Notes to Consolidated Financial Statements (Unaudited)
 
(Expressed in thousands of U.S. dollars, except share and per share amounts)
1. Basis of preparation and consolidation
     These unaudited consolidated financial statements include Validus Holdings, Ltd. and its wholly owned subsidiaries (together, the “Company”) and have been prepared in accordance with U.S. Generally Accepted Accounting Principles (“U.S. GAAP”) for interim financial information and with the instructions to Form 10-Q and Article 10 of Regulation S-X. Accordingly, they do not include all of the information and footnotes required by U.S. GAAP for complete financial statements. In addition, the year-end balance sheet data was derived from audited financial statements but does not include all disclosures required by U.S. GAAP. This Quarterly Report should be read in conjunction with the Company’s Annual Report on Form 10-K for the year ended December 31, 2008, as filed with the U.S. Securities and Exchange Commission (the “SEC”).
     In the opinion of management, these unaudited consolidated financial statements reflect all adjustments (consisting of normal recurring accruals) considered necessary for a fair presentation of the Company’s financial position and results of operations as at the end of and for the periods presented. Certain amounts in prior periods have been reclassified to conform to current period presentation. All significant intercompany accounts and transactions have been eliminated. The preparation of financial statements in conformity with U.S. GAAP requires management to make estimates and assumptions that affect the reported amounts of assets and liabilities and disclosure of contingent assets and liabilities at the date of the financial statements and the reported amounts of revenues and expenses during the reporting period. Actual results could differ from these estimates. The major estimates reflected in the Company’s consolidated financial statements include the reserve for losses and loss expenses, premium estimates for business written on a line slip or proportional basis, the valuation of goodwill and intangible assets, reinsurance recoverable balances including the provision for unrecoverable reinsurance recoverable balances and investment valuation. Actual results could differ from those estimates. The results of operations for any interim period are not necessarily indicative of the results for a full year. The terms “FAS” and “FASB” used in these notes refer to Statements of Financial Accounting Standards issued by the United States Financial Accounting Standards Board.

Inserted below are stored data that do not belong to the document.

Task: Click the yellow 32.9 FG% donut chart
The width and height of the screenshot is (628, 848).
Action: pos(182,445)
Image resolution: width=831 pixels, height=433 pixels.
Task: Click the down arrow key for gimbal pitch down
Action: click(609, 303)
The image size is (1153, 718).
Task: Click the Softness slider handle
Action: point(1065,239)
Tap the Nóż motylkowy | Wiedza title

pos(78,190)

2. Recent accounting pronouncements
     In December 2007, the FASB issued Statements No. 141(R), “Business Combinations” (“FAS 141(R)”) and No. 160, “Noncontrolling Interests in Consolidated Financial Statements, an amendment of ARB No. 51” (“FAS 160”) which are effective for business combinations for which the acquisition date is on or after the beginning of the first annual reporting period beginning on or after December 15, 2008. In April 2009, the FASB issued FASB Staff Position FAS 141(R)-1 “Accounting for Assets Acquired and Liabilities Assumed in a Business Combination That Arise from Contingencies” (“FSP FAS 141(R)-1”). FSP FAS 141(R)-1 has amended FAS 141(R)’s guidance on the initial recognition and measurement, subsequent measurement and accounting, and disclosure of assets acquired and liabilities assumed in a business combination that arise from contingencies.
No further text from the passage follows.